● **PROBLEM**: Which lines run from the one containing "Genesis 1,1–2,4 (72, 808)" to the end of the records? Write them out exactly, both ends included, and nothing else.

╭──

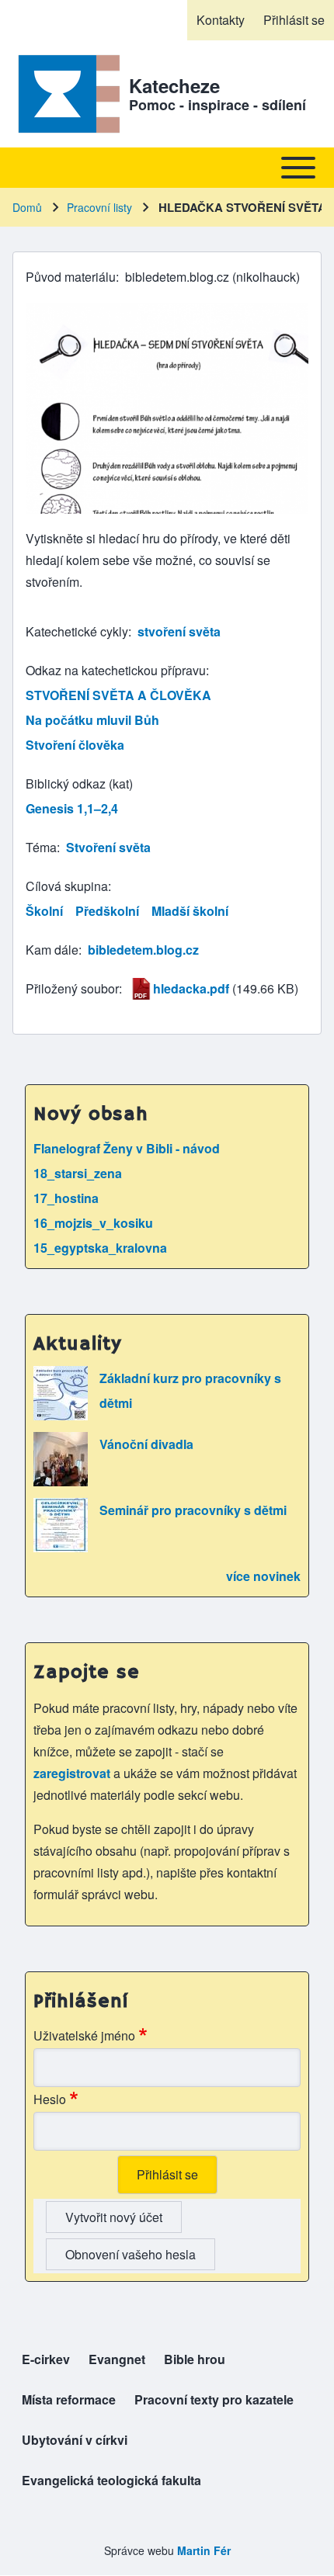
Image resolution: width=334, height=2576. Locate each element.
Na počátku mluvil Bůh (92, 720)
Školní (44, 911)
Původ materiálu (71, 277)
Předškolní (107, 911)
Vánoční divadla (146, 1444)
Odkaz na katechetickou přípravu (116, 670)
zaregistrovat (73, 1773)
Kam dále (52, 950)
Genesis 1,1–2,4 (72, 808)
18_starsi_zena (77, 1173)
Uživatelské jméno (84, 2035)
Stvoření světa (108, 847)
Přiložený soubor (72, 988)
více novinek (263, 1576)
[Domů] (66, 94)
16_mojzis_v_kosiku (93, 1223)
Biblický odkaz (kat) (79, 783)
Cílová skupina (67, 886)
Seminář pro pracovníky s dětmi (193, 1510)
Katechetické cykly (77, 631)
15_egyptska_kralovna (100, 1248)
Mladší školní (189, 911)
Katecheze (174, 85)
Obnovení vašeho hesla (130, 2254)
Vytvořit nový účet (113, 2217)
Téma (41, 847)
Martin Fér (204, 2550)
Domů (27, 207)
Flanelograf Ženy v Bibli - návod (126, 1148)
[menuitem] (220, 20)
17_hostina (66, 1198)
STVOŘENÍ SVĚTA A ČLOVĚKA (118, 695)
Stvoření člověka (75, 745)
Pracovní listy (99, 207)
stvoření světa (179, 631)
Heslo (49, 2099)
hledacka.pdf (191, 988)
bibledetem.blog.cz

╰──

● **SOLUTION**:
Genesis 1,1–2,4 (72, 808)
18_starsi_zena (77, 1173)
Uživatelské jméno (84, 2035)
Stvoření světa (108, 847)
Přiložený soubor (72, 988)
více novinek (263, 1576)
[Domů] (66, 94)
16_mojzis_v_kosiku (93, 1223)
Biblický odkaz (kat) (79, 783)
Cílová skupina (67, 886)
Seminář pro pracovníky s dětmi (193, 1510)
Katechetické cykly (77, 631)
15_egyptska_kralovna (100, 1248)
Mladší školní (189, 911)
Katecheze (174, 85)
Obnovení vašeho hesla (130, 2254)
Vytvořit nový účet (113, 2217)
Téma (41, 847)
Martin Fér (204, 2550)
Domů (27, 207)
Flanelograf Ženy v Bibli - návod (126, 1148)
[menuitem] (220, 20)
17_hostina (66, 1198)
STVOŘENÍ SVĚTA A ČLOVĚKA (118, 695)
Stvoření člověka (75, 745)
Pracovní listy (99, 207)
stvoření světa (179, 631)
Heslo (49, 2099)
hledacka.pdf (191, 988)
bibledetem.blog.cz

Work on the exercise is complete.